Material for this task >>
— Begin —
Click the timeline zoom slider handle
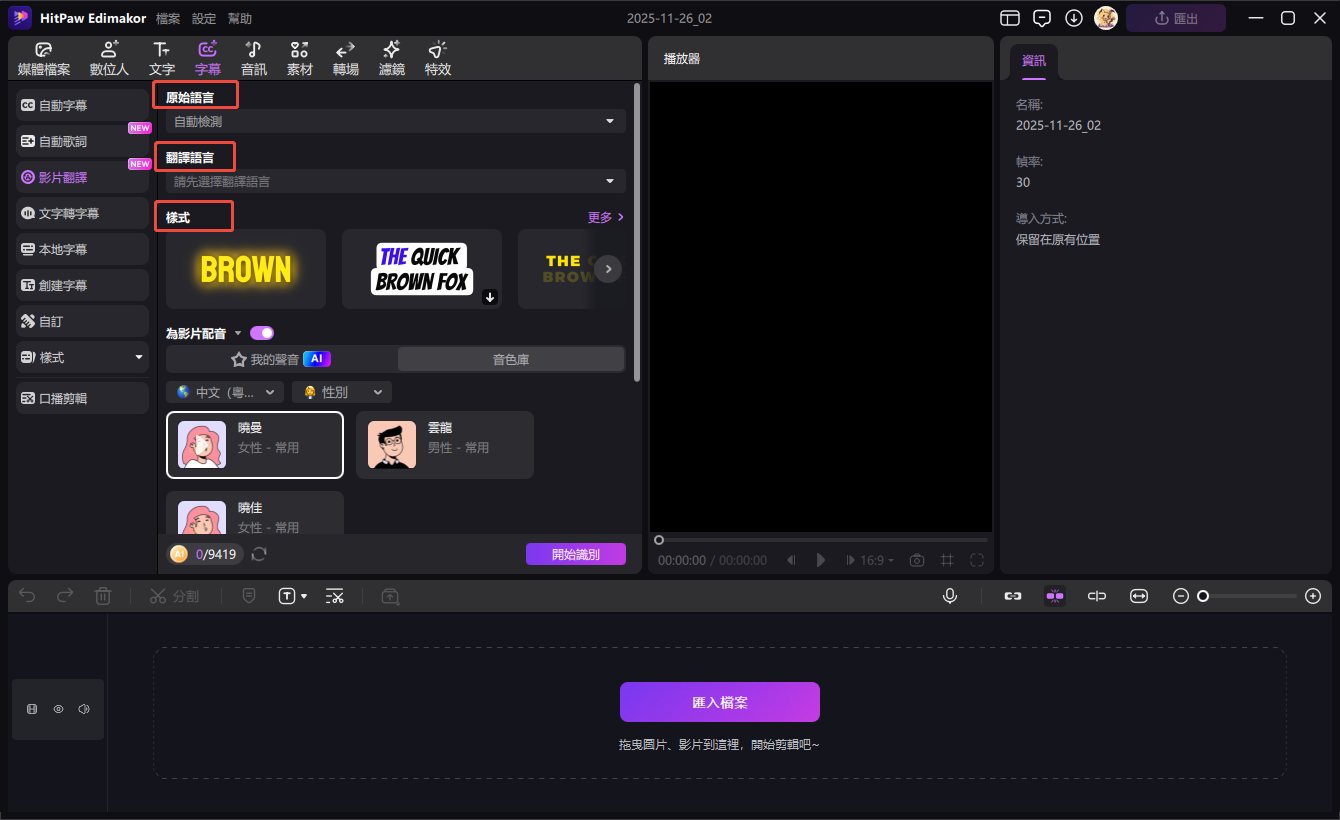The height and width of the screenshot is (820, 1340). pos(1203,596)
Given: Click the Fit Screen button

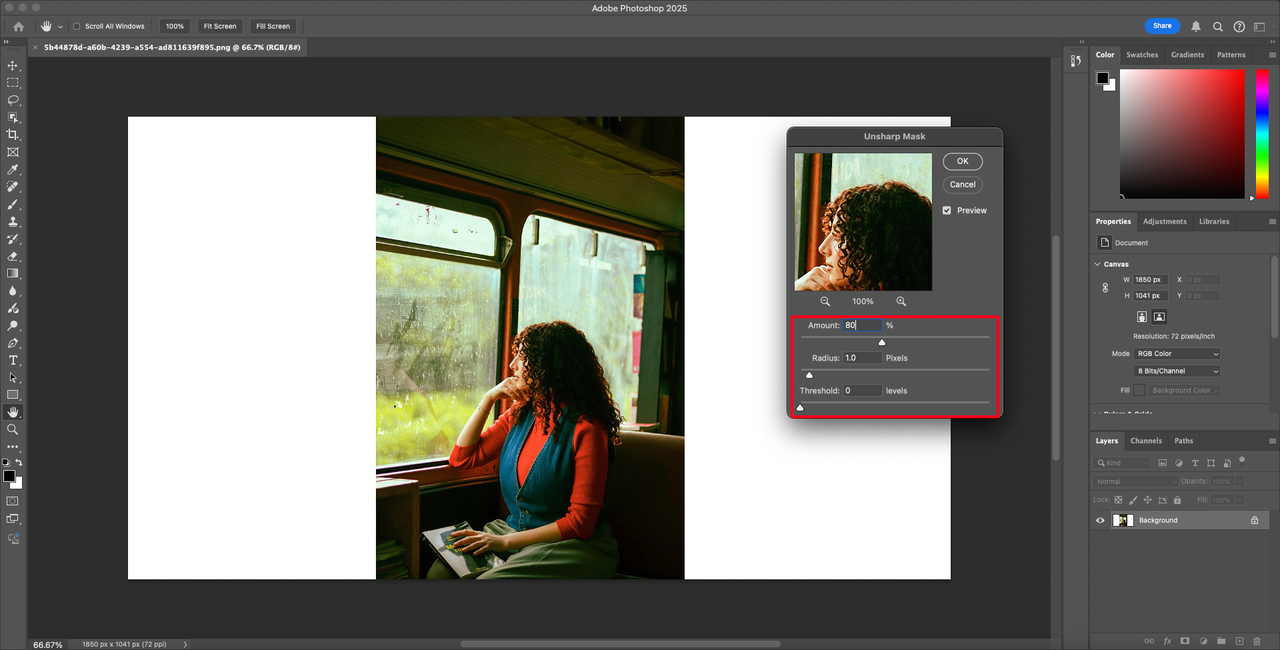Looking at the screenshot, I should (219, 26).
— End —
— Begin —
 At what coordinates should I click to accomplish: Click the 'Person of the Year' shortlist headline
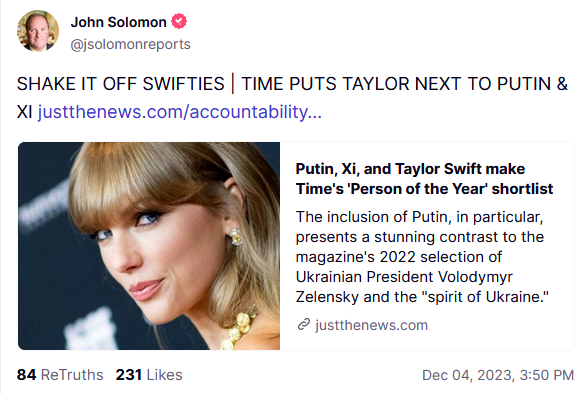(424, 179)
— End —
What the task requires >> Print the lines from the line with "Click the timeline zoom slider handle" to the line with "Looking at the" word for word, both included. Leave the pictures out.

Solution for this exercise >>
Click the timeline zoom slider handle
The height and width of the screenshot is (820, 1340). pos(1203,596)
Given: Click the Fit Screen button

Looking at the screenshot, I should (219, 26).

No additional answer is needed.